Screenshot 2: List of a driver’s linked modules with imported APIs

Drivers also have a different entry point — the GsDriverEntry function and the /SUBSYSTEM – NATIVE parameter.

Usually, drivers are written in C. However, as Microsoft doesn’t provide things like a C runtime for the kernel or a standard C++ library, you can’t use common C++ features like new/delete, C++ exceptions, or global class object initialization in the kernel. You can still write your code in a .cpp file and state a class, and the compiler will understand it; but full-scale support for C++ is absent.

Also, Microsoft recommends not using standard C++ functions like memcpy and strcpy for kernel driver development, even though they can be exported by the kernel. Instead, they recommend using safe implementations designed specifically for the kernel, such as the RtlCopyMemory and RtlCopyString functions.
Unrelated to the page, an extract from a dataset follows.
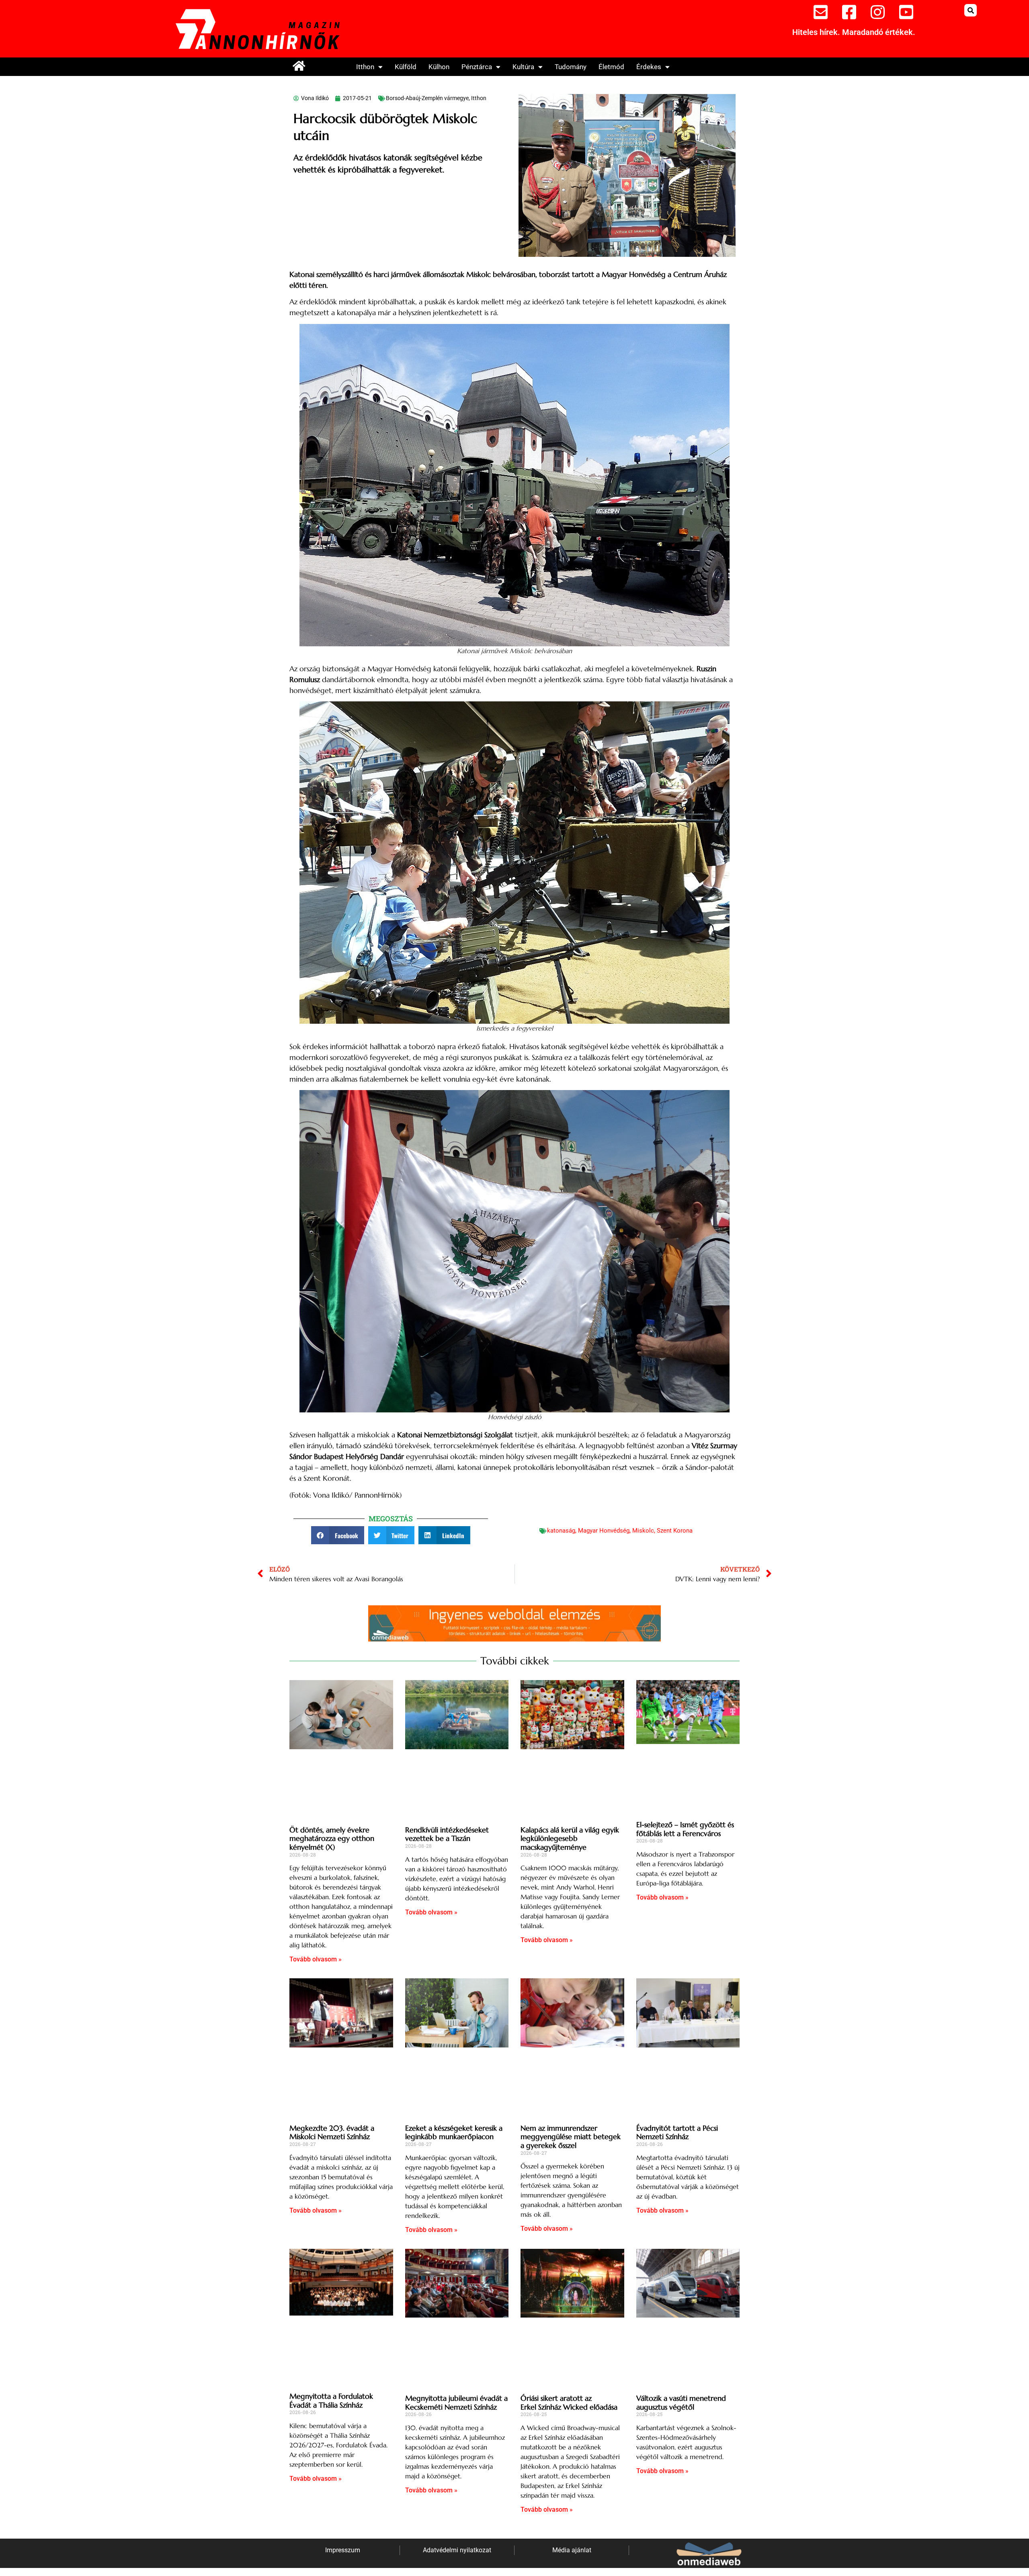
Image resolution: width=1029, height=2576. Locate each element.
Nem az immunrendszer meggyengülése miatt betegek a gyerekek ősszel (571, 2136)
To work with a project that relies on C, you can use a C++ runtime (cppLib) and an STL library (STLport) ported to the kernel. To simplify our example, we don’t use either of those and work with almost pure C.

To make it easier to write drivers, Microsoft created the Windows Driver Framework (WDF). This framework can help you significantly shorten the code for interacting with Plug and Play (PnP) devices and power management.

WDF is based on the Windows Driver Model. The choice of a driver model depends on many factors, including the type of driver under development.

With WDF being more suitable for building device drivers, in this article, we build our software driver with WDM.

Read also:

How to Develop a Windows Driver Using a QEMU Virtual Device

Encryption disk architecture

To build a properly functioning WDM driver, we need to create two components:

  • wdmDrv.sys — a driver that implements a virtual disk in Windows
  • wdmDrvTest.exe — a user application that manages the driver

First, we need to mount our disk so it appears in the system and is accessible from File Explorer. To do this, we need a separate user application — wdmDrvTest.exe — that will send commands to the driver to mount and unmount the disk. We can also use the Windows registry to specify mount options for the disk (disk letter, path to the virtual disk file, disk size, etc.) and read those options when the driver is loaded into the system.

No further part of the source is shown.